Supermassive black holes: hinting at the nature of dark matter?
March 22, 2010
Artist's schematic impression of the distortion of spacetime by a supermassive black hole at the centre of a galaxy. The black hole will swallow dark matter at a rate which depends on its mass and on the amount of dark matter around it. Image: Felipe Esquivel Reed
(PhysOrg.com) -- About 23% of the Universe is made up of mysterious ‘dark matter’, invisible material only detected through its gravitational influence on its surroundings. Now two astronomers based at the National Autonomous University of Mexico (UNAM) have found a hint of the way it behaves near black holes. Their results appear in a letter in the journal Monthly Notices of the Royal Astronomical Society.
In the early Universe clumps of dark matter are thought to have attracted gas, which then coalesced into stars that eventually assembled the galaxies we see today. In their efforts to understand galaxy formation and evolution, astronomers have spent a good deal of time attempting to simulate the build up of dark matter in these objects.
The UNAM astronomers, Dr. Xavier Hernandez and Dr. William Lee, calculated the way in which the black holes found at the centre of galaxies absorb dark matter. These black holes have anything between millions and billions of times the mass of the Sun and draw in material at a high rate.
The researchers modelled the way in which the dark matter is absorbed by black holes and found that the rate at which this happens is very sensitive to the amount of dark matter found in the black holes’ vicinity. If this concentration were larger than a critical density of 7 Suns of matter spread over each cubic light year of space, the black hole mass would increase so rapidly, hence engulfing such large amounts of dark matter, that soon the entire galaxy would be altered beyond recognition.

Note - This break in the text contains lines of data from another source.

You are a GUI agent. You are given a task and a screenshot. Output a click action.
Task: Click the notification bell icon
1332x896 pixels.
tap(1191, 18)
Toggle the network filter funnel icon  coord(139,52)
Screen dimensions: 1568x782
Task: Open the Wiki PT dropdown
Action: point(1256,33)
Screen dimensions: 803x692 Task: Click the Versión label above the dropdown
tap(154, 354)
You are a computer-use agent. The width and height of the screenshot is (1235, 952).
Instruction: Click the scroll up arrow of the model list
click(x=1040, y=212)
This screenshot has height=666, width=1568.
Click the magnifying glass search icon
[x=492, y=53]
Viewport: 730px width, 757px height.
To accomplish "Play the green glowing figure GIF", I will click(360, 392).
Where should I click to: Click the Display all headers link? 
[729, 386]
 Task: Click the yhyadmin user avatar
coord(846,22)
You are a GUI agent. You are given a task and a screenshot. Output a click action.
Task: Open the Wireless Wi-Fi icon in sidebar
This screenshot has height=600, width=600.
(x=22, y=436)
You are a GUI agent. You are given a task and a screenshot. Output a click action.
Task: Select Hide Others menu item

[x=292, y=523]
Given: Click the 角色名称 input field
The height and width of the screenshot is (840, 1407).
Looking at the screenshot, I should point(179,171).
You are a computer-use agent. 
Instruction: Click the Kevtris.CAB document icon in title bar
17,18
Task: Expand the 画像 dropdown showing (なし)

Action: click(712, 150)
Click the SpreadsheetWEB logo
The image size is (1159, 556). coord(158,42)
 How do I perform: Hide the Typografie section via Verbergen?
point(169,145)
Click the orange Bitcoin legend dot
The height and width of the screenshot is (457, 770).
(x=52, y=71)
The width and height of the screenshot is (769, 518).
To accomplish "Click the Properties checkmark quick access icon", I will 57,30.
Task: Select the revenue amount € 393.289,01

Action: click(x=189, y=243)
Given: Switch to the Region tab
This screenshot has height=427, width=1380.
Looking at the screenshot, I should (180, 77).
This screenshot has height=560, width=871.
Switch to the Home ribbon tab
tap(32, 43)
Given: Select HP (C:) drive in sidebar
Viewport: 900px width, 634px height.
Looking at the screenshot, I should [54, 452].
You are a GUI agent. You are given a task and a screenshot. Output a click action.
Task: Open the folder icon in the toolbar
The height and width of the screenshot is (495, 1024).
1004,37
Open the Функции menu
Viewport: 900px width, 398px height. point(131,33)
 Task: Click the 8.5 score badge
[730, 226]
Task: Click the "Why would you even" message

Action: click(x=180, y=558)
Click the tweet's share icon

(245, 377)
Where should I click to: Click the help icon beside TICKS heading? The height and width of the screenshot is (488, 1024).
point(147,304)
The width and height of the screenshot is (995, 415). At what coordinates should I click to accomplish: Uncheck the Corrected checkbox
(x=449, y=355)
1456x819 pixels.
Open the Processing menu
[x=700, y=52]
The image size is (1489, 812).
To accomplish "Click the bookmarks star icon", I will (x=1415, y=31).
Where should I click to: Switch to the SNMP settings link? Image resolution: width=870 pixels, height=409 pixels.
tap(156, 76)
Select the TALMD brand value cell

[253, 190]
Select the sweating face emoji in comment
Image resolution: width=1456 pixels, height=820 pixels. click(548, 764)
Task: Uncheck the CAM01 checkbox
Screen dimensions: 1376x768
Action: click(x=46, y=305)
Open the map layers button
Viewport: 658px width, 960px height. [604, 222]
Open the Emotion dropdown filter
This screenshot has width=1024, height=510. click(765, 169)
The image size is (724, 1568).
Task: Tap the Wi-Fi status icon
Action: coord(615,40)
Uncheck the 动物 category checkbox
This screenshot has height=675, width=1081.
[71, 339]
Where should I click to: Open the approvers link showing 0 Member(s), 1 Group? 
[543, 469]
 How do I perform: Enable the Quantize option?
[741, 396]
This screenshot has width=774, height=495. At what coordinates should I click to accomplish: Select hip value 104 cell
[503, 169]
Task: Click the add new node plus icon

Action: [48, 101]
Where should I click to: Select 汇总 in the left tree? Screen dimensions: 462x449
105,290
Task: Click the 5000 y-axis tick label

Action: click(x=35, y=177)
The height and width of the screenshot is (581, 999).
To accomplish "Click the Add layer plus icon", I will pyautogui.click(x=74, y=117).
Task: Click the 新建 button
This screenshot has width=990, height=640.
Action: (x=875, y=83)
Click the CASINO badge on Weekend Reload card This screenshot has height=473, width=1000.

Dr. Hernandez explains, “Over the billions of years since galaxies formed, such runaway absorption of dark matter in black holes would have altered the population of galaxies away from what we actually observe.”
Their work therefore suggests that the density of dark matter in the centres of galaxies tends to a constant value. By comparing their observations to what current models of the evolution of the Universe predict, Hernandez and Lee conclude that it is probably necessary to change some of the assumptions that underpin these models - dark matter may not behave in the way scientists thought it did.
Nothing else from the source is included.